### Aim of the task
From the material beneath, pull every line with the word "computer".
------ Supplied data
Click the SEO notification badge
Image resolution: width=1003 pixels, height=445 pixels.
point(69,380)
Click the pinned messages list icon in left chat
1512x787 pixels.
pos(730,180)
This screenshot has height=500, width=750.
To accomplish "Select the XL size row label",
------------
------ Supplied data
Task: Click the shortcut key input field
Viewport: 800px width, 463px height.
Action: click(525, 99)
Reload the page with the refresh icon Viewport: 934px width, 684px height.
------------
------ Supplied data
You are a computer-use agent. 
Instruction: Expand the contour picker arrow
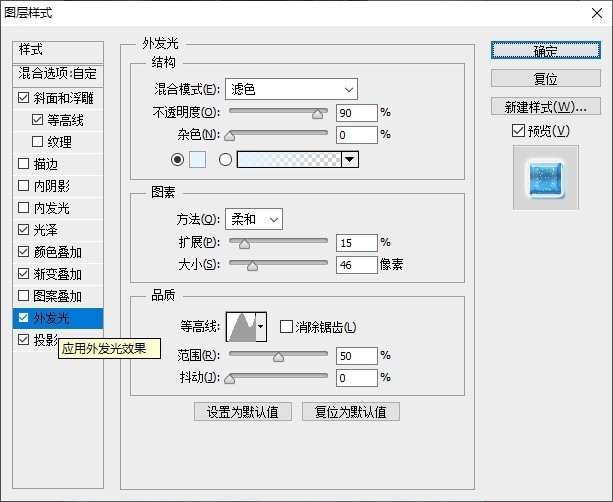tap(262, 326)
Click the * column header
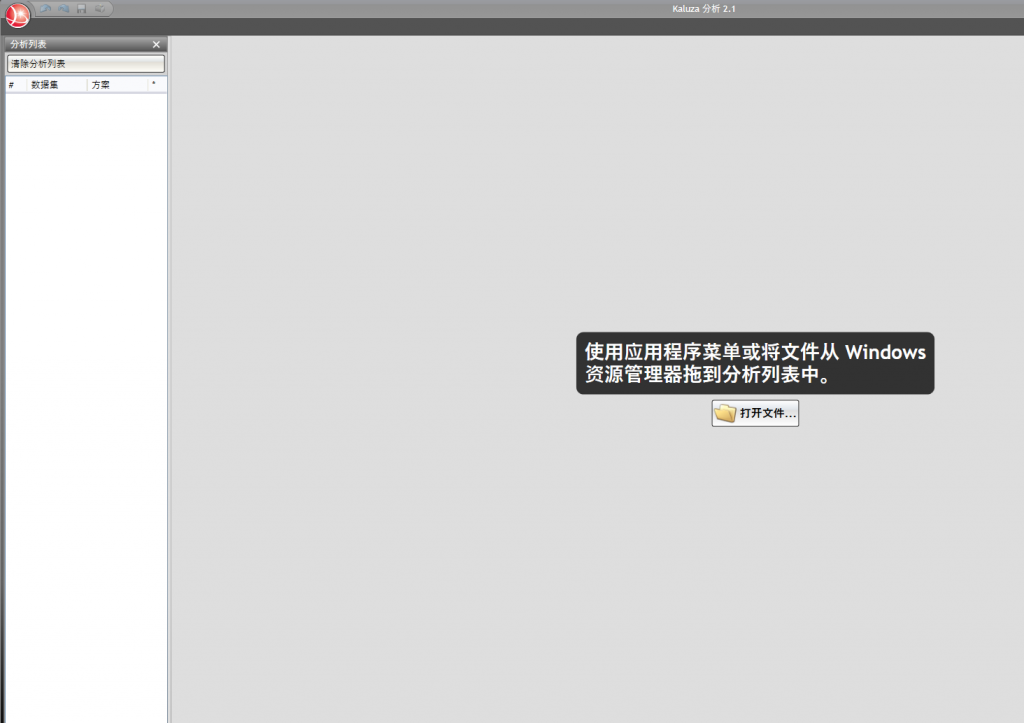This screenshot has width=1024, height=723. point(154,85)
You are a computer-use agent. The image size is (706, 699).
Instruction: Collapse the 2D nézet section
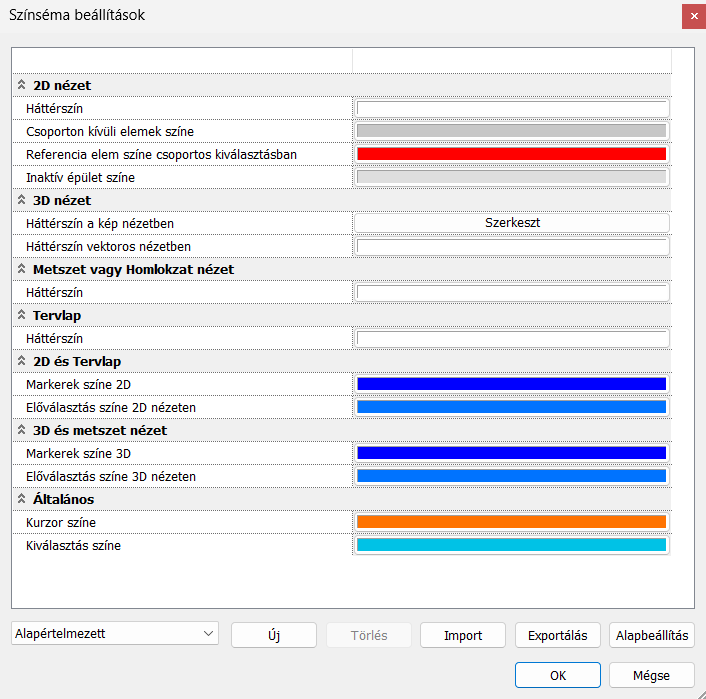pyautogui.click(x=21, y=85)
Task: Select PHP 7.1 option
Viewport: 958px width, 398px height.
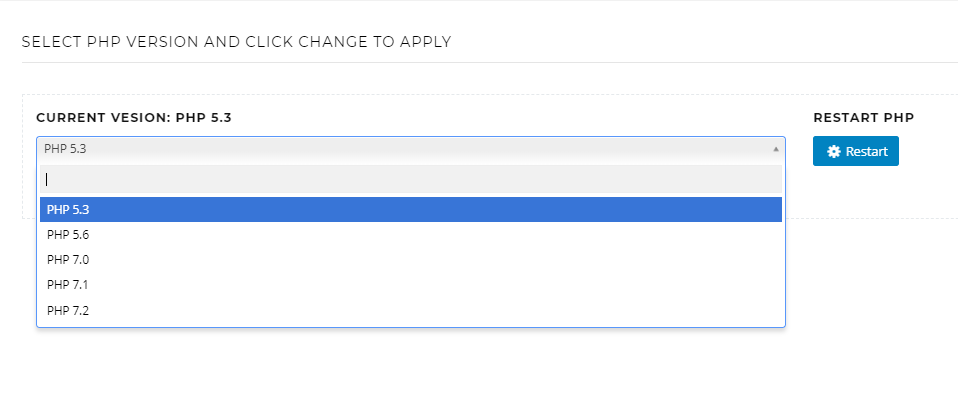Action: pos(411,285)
------------
### Exercise solution
You are a computer-use agent. 
You are a computer-use agent. The image size is (706, 699).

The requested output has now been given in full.